Départements : pas de "dévitalisation", mais un recentrage
- Les départements doivent faire une croix sur leur clause de compétence générale. Mais après avoir renoncé au transfert aux régions des collèges, le gouvernement a décidé de maintenir les routes départementales sous la responsabilité des "binômes" qui seront élus à la fin de ce mois (voir notre article du 24 février 2015). L'Assemblée nationale a apporté sa bénédiction à ces deux reculades.
- Les députés ont consacré la vocation de solidarité territoriale du département grâce à sa capacité à venir en soutien de projets dont la maitrise d'ouvrage est assurée par les communes.
- Les départements sont amenés à élaborer le schéma départemental d'amélioration de l'accessibilité des services au public, avec les préfets et en associant les EPCI. Compte tenu de son rôle de co-élaborateur, le conseil départemental doit approuver le schéma après avis des collectivités locales.
- L'intervention des départements dans le domaine de l'économie est limitée. Toutefois, "par voie de convention", le département peut se voir confier par les communes et leurs groupements la capacité d'agir en leur nom en matière de foncier et d'immobilier d'entreprise. A noter aussi : les conseils départementaux peuvent "poursuivre la mise en œuvre de leurs actions de développement économique jusqu'au 31 décembre 2016" (à l'exclusion de l'octroi des aides aux entreprises).
- Comme le tourisme, la culture et le sport, l'éducation populaire et l'aménagement numérique sont considérés comme des compétences partagées des collectivités. Les départements pourront donc continuer à intervenir dans ces domaines.

MAIS AUSSI...
Comme ils l'avaient fait en commission, les députés ont, dans l'hémicycle, complété le projet de loi de très nombreuses dispositions, dont on ne retiendra ici qu'une petite partie.
- Les députés ont prévu la mise en place d'un Haut Conseil des territoires, organe de concertation entre les collectivités territoriales et l'Etat, et ce malgré la farouche hostilité que les sénateurs lui vouent (voir notre article du 23 février 2015).
- A compter du 1er janvier 2018, la collectivité territoriale de Corse deviendra une collectivité territoriale unique, en lieu et place de la région et des deux conseils généraux de Haute-Corse et Corse-du-Sud.
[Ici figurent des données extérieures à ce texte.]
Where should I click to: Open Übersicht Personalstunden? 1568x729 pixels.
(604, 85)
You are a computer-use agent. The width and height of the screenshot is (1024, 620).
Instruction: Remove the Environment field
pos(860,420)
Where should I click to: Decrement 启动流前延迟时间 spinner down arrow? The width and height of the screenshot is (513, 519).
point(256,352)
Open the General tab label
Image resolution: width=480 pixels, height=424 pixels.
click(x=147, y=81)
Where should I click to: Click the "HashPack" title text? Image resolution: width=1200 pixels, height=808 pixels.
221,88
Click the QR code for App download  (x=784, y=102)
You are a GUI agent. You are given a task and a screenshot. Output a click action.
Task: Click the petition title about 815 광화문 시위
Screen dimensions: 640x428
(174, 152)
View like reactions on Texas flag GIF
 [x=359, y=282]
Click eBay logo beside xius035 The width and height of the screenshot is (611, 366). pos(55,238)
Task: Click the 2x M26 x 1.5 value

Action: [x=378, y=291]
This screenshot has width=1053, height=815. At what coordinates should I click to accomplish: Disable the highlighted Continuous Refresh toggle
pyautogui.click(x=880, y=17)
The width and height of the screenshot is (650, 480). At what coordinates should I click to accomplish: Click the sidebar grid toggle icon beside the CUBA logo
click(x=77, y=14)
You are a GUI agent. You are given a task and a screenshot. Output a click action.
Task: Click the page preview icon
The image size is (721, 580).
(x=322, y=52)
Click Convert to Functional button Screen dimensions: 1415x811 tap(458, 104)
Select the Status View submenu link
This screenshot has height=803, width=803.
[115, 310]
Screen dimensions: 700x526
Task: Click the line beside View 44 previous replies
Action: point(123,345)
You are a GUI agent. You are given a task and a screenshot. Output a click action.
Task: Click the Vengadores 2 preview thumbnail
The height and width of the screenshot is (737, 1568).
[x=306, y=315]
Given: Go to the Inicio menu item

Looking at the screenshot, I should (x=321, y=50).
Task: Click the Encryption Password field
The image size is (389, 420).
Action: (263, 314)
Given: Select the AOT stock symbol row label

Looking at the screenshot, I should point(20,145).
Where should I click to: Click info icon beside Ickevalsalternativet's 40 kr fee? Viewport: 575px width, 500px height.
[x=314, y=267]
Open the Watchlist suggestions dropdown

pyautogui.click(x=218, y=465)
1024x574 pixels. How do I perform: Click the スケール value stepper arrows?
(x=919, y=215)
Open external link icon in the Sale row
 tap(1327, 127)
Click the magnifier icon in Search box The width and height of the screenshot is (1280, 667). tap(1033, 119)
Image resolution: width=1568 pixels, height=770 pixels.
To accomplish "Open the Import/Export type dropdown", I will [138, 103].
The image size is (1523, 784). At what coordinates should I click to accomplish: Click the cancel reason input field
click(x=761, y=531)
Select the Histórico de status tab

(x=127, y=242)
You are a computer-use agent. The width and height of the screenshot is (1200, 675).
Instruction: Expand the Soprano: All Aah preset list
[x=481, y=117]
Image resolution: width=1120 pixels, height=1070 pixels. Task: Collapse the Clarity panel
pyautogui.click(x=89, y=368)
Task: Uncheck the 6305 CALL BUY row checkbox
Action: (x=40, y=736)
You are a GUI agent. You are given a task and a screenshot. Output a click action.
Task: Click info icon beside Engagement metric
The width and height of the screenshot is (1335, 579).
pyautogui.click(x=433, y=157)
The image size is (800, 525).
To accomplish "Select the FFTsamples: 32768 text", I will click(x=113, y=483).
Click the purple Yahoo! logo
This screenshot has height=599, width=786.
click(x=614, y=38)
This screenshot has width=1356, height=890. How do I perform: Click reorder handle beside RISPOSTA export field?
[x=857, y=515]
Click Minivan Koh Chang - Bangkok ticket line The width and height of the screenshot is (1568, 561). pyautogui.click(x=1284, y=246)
Des élections anticipées se tiendront au quatrième trimestre 2017.
- S'agissant du Grand Paris, les plans locaux d'urbanisme seront soumis à "l'avis conforme" de la métropole, qui pourrait ainsi s'y opposer. Les établissements publics territoriaux, échelon intermédiaire entre les communes et la métropole, n'auront ainsi pas des pouvoirs aussi vastes que le voulaient les élus du syndicat d'études Paris métropole.
- Les députés sont revenus en partie sur les pouvoirs conférés à la métropole Aix-Marseille-Provence pour la préparation du plan local d'urbanisme.
- Le plafond des aides attribuées par le fonds de soutien aux collectivités ayant souscrit des emprunts structurés risqués est relevé de 45% à 75% du montant des indemnités de remboursement anticipé dues.
- Un amendement "consolide l'existence" des conseils de développement.
- Les collectivités territoriales sont autorisées à instaurer une redevance sur les navires de plaisance mouillant dans une aire marine protégée. La disposition ne s'appliquerait qu'en Corse.
- Les députés ont imposé aux communes de plus de 3.500 habitants, à leurs EPCI à fiscalité propre et aux départements, la mise à disposition en ligne de leurs données publiques.
- Le réseau des agences départementales d'information sur le logement (Adil) sera amené à évoluer. Certaines agences couvriront plusieurs départements.